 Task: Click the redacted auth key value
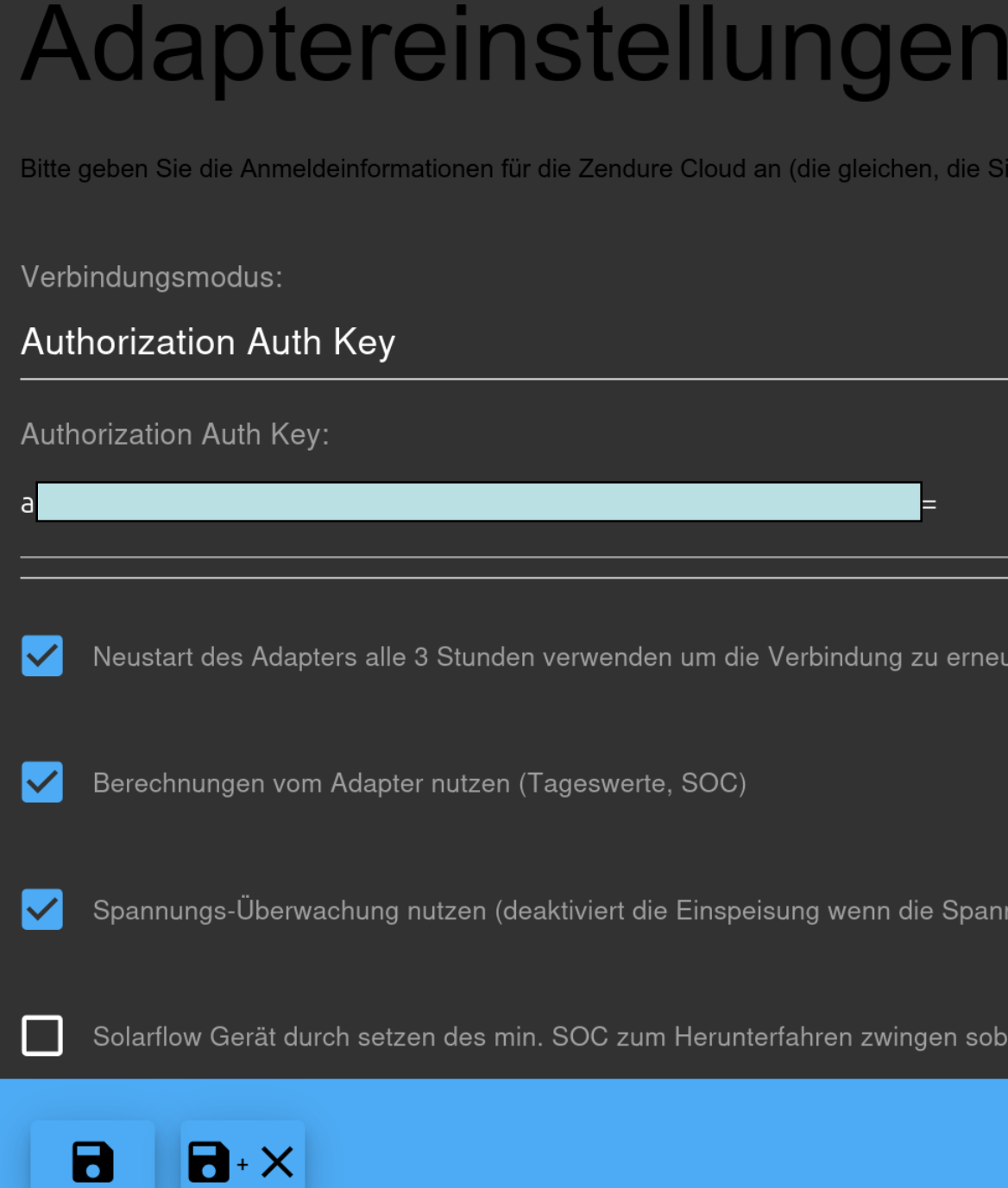[x=479, y=502]
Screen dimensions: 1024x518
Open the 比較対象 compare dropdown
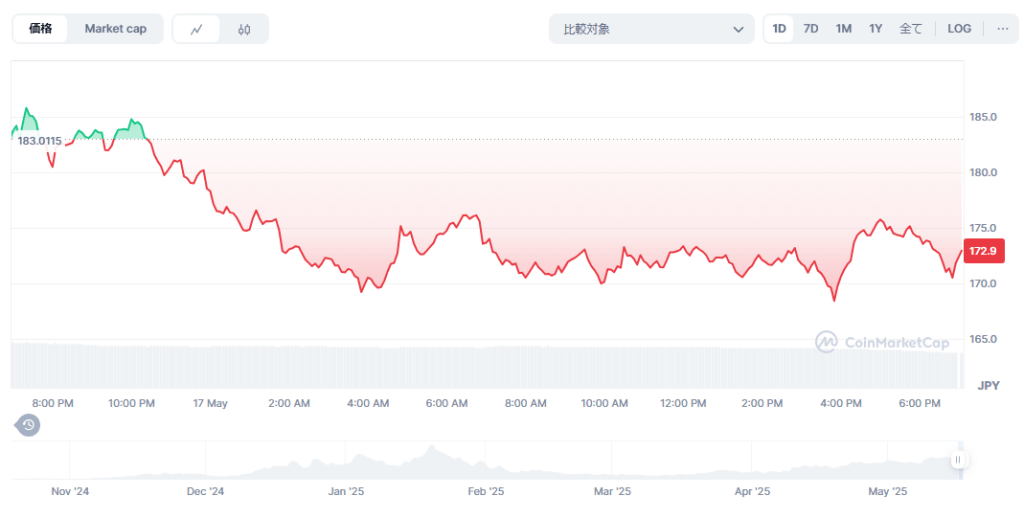coord(651,29)
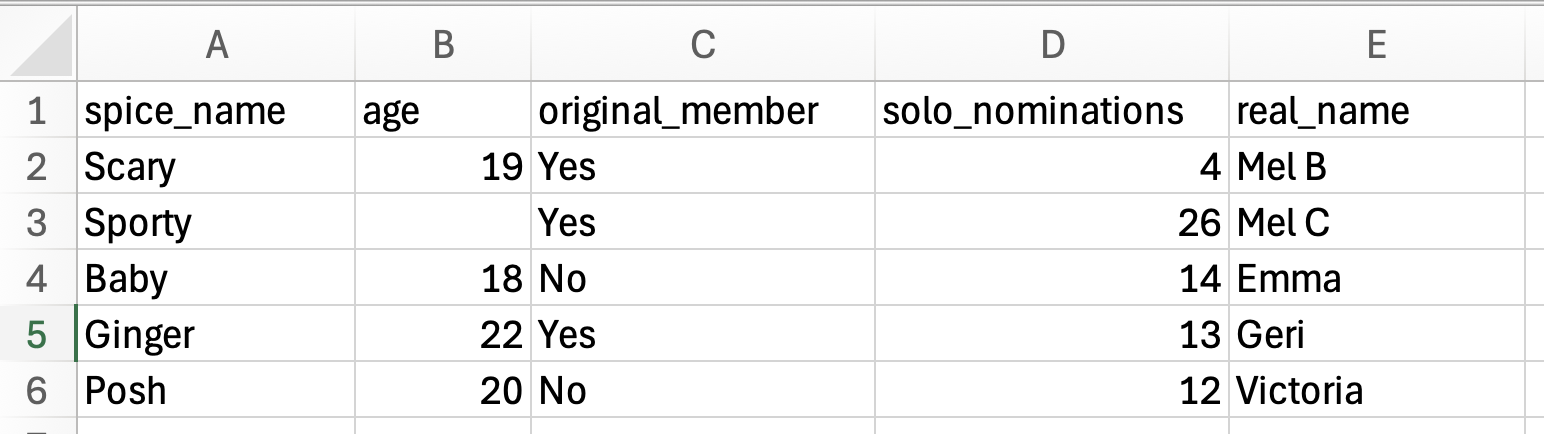
Task: Select the cell containing Victoria
Action: pos(1377,390)
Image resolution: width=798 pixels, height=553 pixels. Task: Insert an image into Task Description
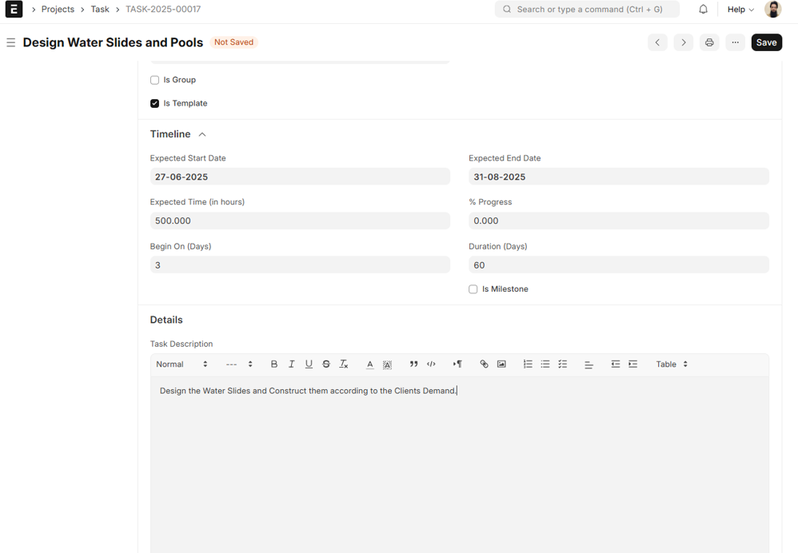[x=501, y=364]
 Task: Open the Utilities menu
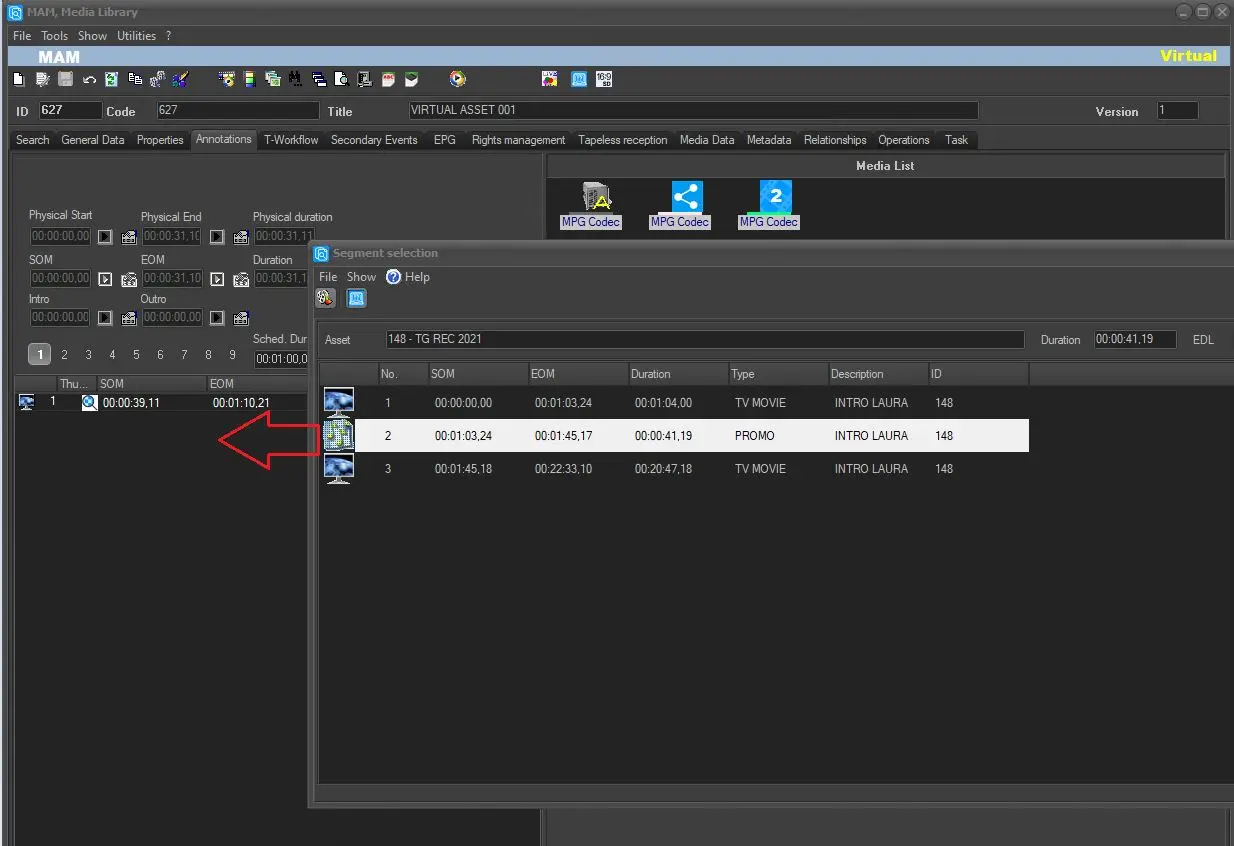pyautogui.click(x=136, y=36)

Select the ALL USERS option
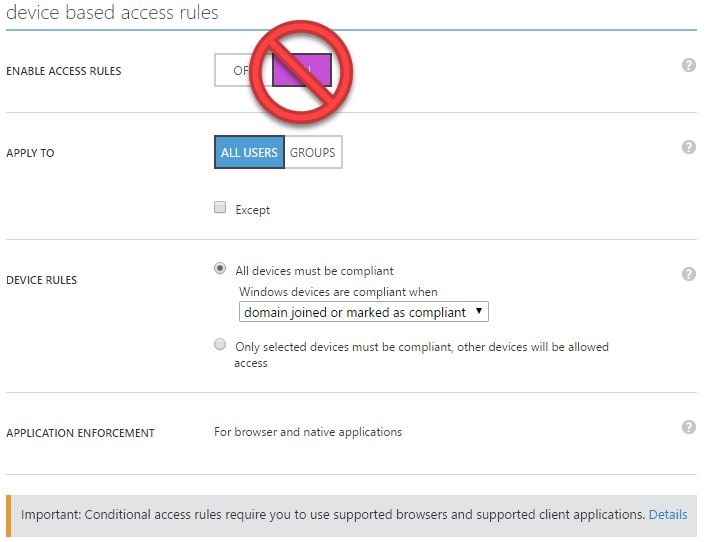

■ Written exercise: Repeat every line of the material above word for word, omitting the pictures.

■ Result of this exercise:
 Task: Click the redacted auth key value
[x=479, y=502]
Screen dimensions: 1024x518
Open the 比較対象 compare dropdown
coord(651,29)
Task: Select the cell containing Victoria
Action: pos(1377,390)
Image resolution: width=798 pixels, height=553 pixels. Task: Insert an image into Task Description
[x=501, y=364]
 Task: Open the Utilities menu
pyautogui.click(x=136, y=36)

Select the ALL USERS option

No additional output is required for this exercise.